January 2025
·
9 Reads
Neural Computing and Applications
Automated vulnerability detection is crucial to protect software systems. However, state-of-the-art approaches mainly focus on a single view of the source code, which often leads to incomplete code representation and low detection accuracy. To solve these problems, this paper proposes a novel automatic vulnerability detection model, DMVL4AVD, based on deep multi-view learning that represents source codes from three distinct views: code sequences, code property graphs, and code metrics. Different deep models are employed to extract features from each view. Firstly, the [CLS] vectors derived from encoder layers 1 to 12 of GraphCodeBERT are used as code sequence features which contain rich semantic information. Next, the gated graph neural network (GGNN) is exploited to learn the features of nodes in the code property graph, encompassing both syntactic and dependency information of the source code. During the extraction of graph features, node representation is augmented by incorporating the degree centrality of each node, along with its corresponding code and type attributes, resulting in a more comprehensive depiction of the graph's structure.
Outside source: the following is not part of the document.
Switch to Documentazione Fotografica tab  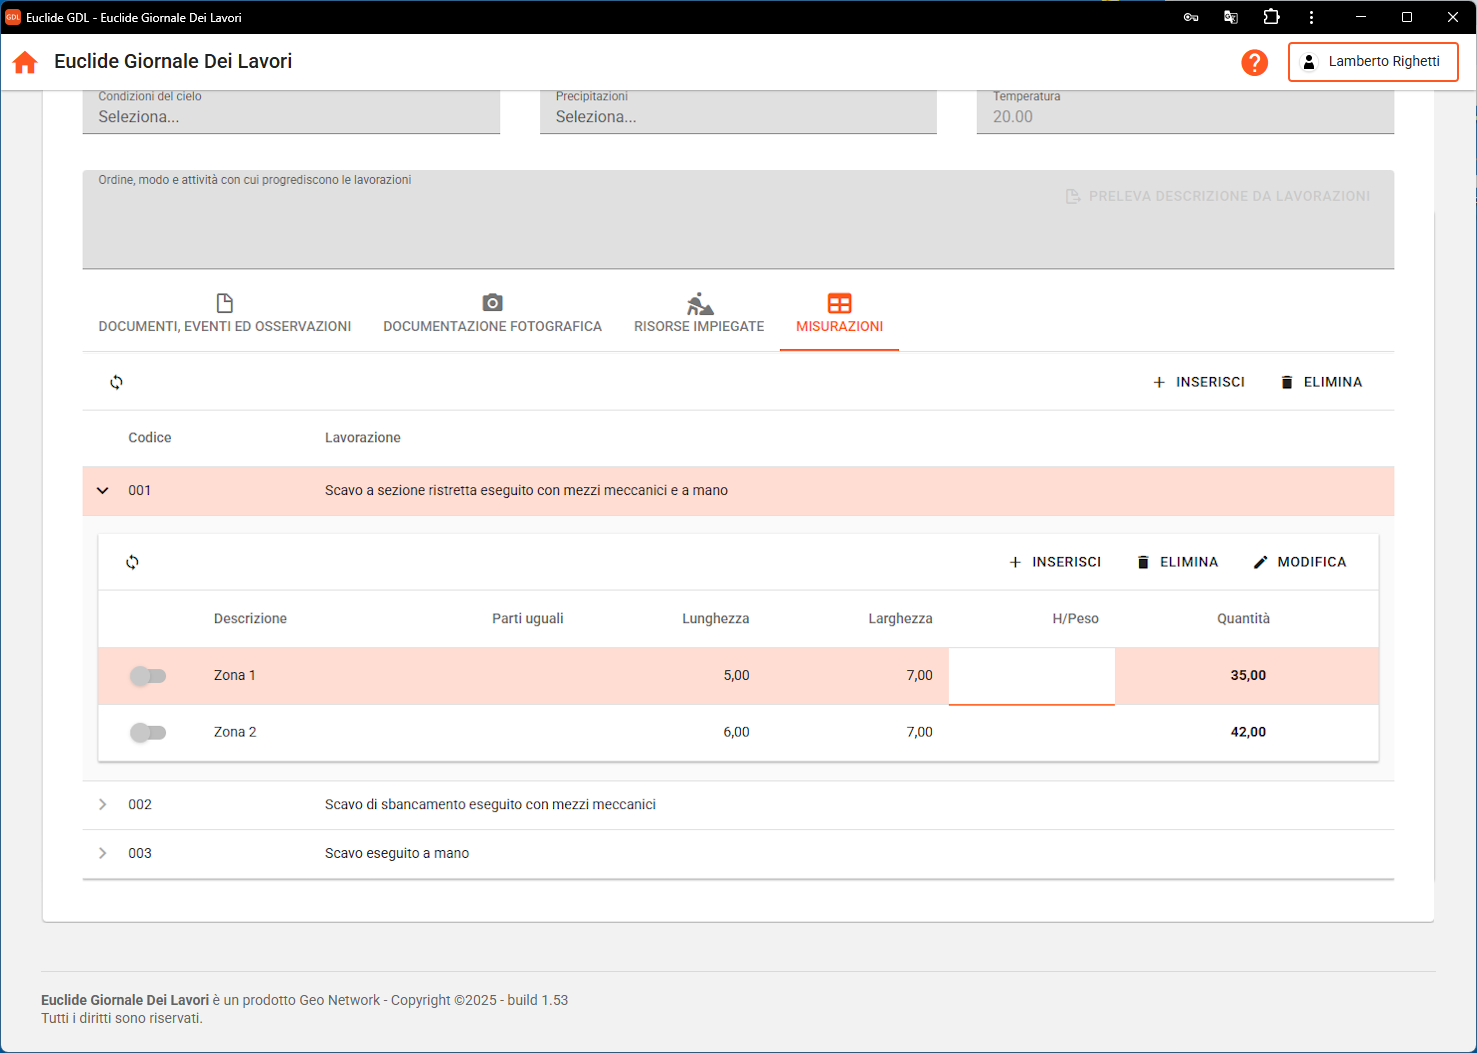click(492, 314)
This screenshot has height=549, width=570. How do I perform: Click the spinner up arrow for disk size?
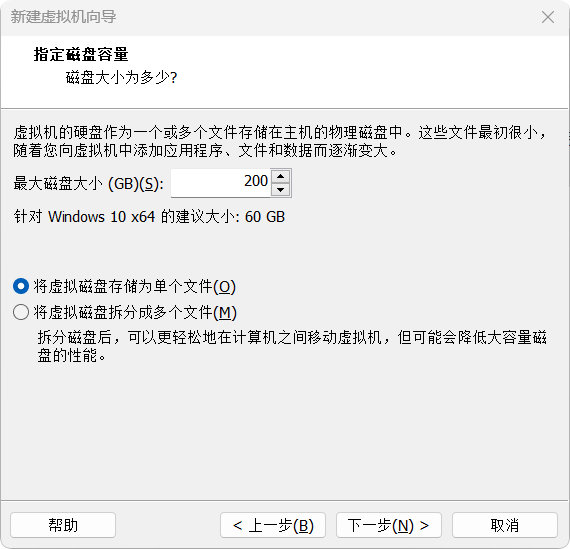pyautogui.click(x=280, y=177)
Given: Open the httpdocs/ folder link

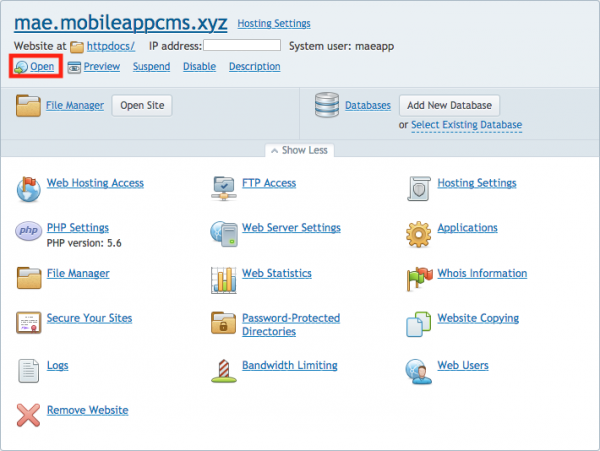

Statistical metrics generated by the code analysis tool SourceMonitor are then processed through a 1-dimensional (1-D) CNN to produce metric features. Fused features from these three views are learned by a multilayer perceptron (MLP) to yield final classification results. Experimental results demonstrate the superiority of DMVL4AVD over existing approaches. The model performs significantly better than the studied baselines, achieving an average increase in accuracy of 6.79% and an average boost of 6.94% in precision compared to the approaches in the literature.